出典:
>>>>

民間といっても三菱重工くらいしか造れないけどね。
なわけで、文庫の半分以上は、長崎の三菱造船所での
民間造船技師の奮闘が淡々と記述されている。

造る以上は、やっぱ民間はダメだ、と軍人に
言われたくはないし、これまでにない秘密主義で
造らねばならない。なんたって、会社の中でも
ホンの数名しか、自分が造った艦の名前すら
知らない状態。
今見れば、笑い話だがいろんなエピソードが。

長崎は外国人が多い。軍は彼らを最初からスパイ扱い。
外国企業が、採算が合わず港の近くから撤退すれば
その土地を海軍のフロント企業がすかさず買い取ったり
機密保持のため、造船所の周りを囲うことになり、
漁師が使う網(シュロ)を日本中から買い占め、
当時の漁師が訝しがったなど。
厳重管理している武蔵の設計図面が紛失したときの
軍の厳しすぎる取調べと、そのオチとか・・。

いろいろあって海軍への引渡しが無事終了。
エンジニア達は基地を振り返り振り返りながら去る。
彼らは既に弐号艦(武蔵)とは何の関係もない
 イチ民間企業の人間に過ぎないのだ・・


そして後半は、武蔵の戦記。
あれだけ大騒ぎしながら、軍はそして時代は
大戦艦を使いこなせず、来る日も来る日も無駄足。
そしてやっと実戦と思えば、それが運命の
シブヤン海でありました。

「武蔵」はフィリピンのシブヤン海で、
栗田艦隊として僚艦大和と共に奮戦するが、
結局メリケンのヒコーキに沈められる。
(レイテ沖海戦)ほんとに大山鳴動ねずみ一匹。

武蔵艦長は砲学の権威と言われた「猪口少将」
外国からはキャノンイノクチと呼ばれたらしい。

<<<<

(データのまとまり)
>>>>

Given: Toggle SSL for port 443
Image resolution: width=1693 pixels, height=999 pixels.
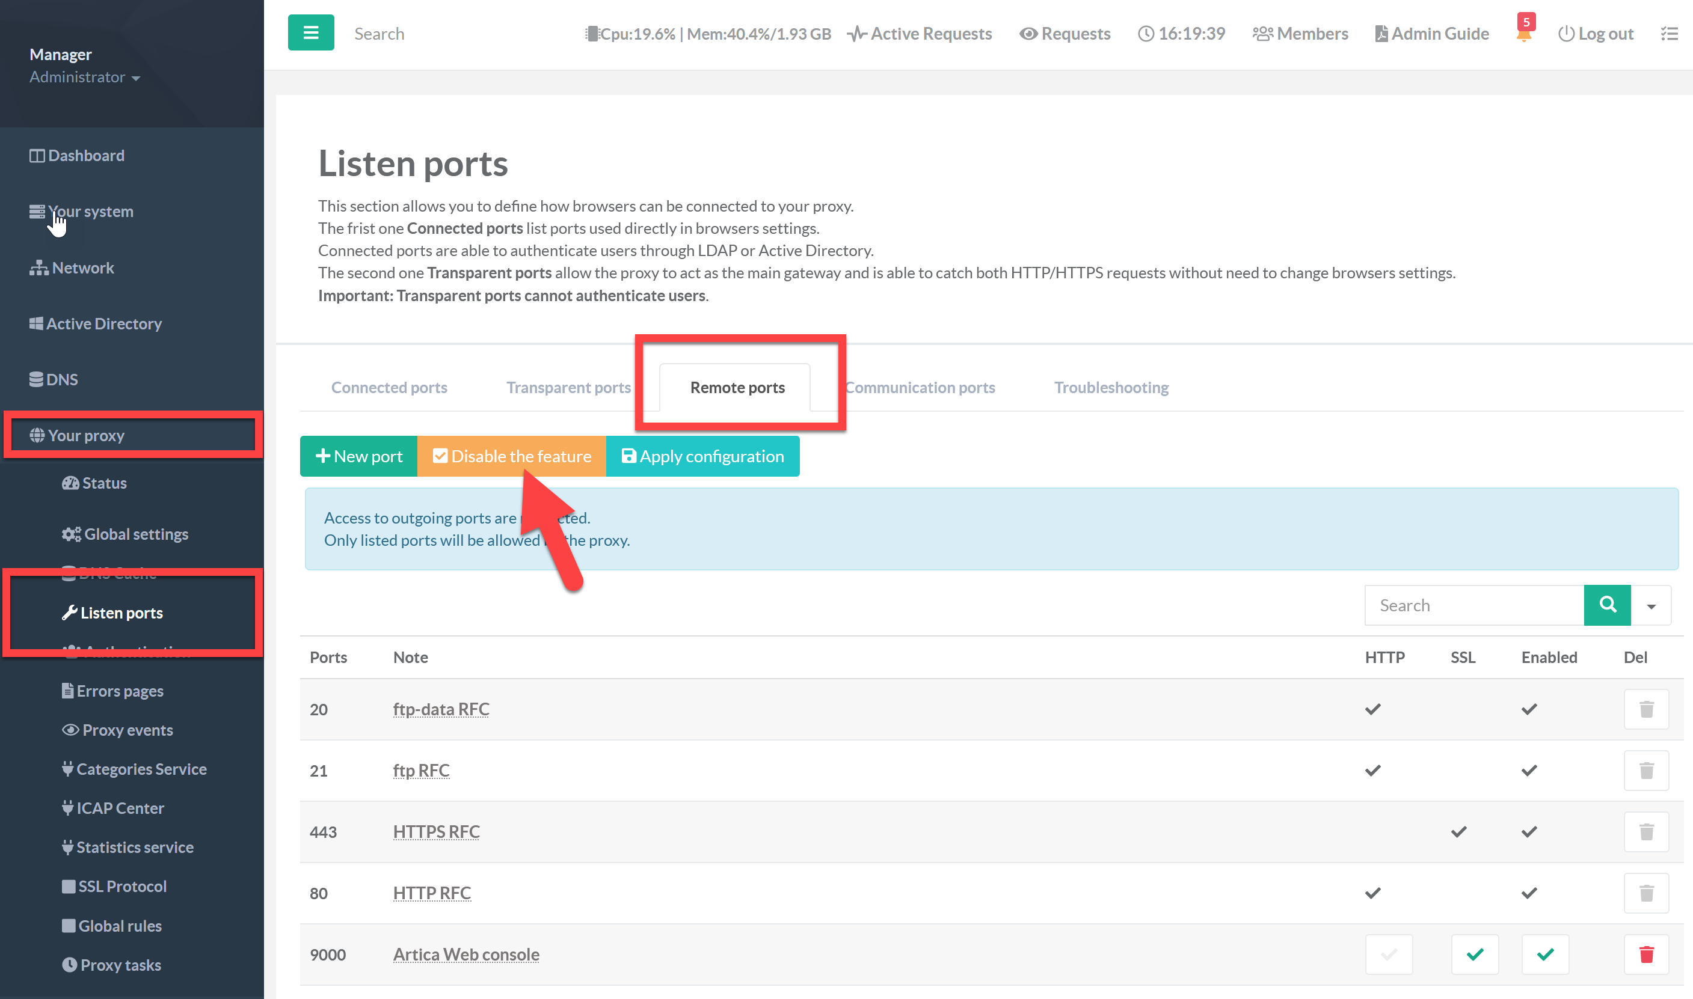Looking at the screenshot, I should pyautogui.click(x=1458, y=831).
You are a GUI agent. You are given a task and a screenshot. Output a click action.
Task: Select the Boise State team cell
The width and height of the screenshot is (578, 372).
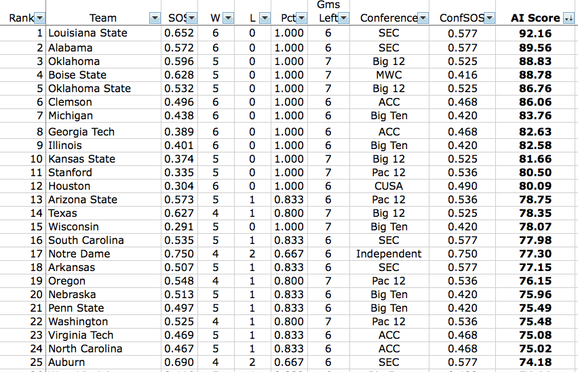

<<<<

実施課題:
1 - 出典のうち「長崎は外国人が多い。」で始まる段落に書かれているエピソードを、すべて箇条書きで挙げてください。
2 - 出典に基づき、次の問いに答えてください。
(a) 民間造船技師が奮闘した場所はどこですか。
(b) シブヤン海で武蔵と共に奮戦した僚艦は何ですか。
(c) 武蔵艦長は誰で、外国からは何と呼ばれたとされていますか。

課題の結果:
1 -
- 軍が外国人を最初からスパイ扱いしたこと
- 外国企業が採算が合わず港の近くから撤退すると、その土地を海軍のフロント企業がすかさず買い取ったこと
- 機密保持のために造船所の周りを囲うことになり、漁師が使う網(シュロ)を日本中から買い占めて、当時の漁師が訝しがったこと
- 厳重に管理している武蔵の設計図面が紛失したときの、軍の厳しすぎる取調べとそのオチ

2 -
(a) 長崎の三菱造船所です。
(b) 大和です。
(c) 砲学の権威と言われた猪口少将で、外国からはキャノンイノクチと呼ばれたとされています。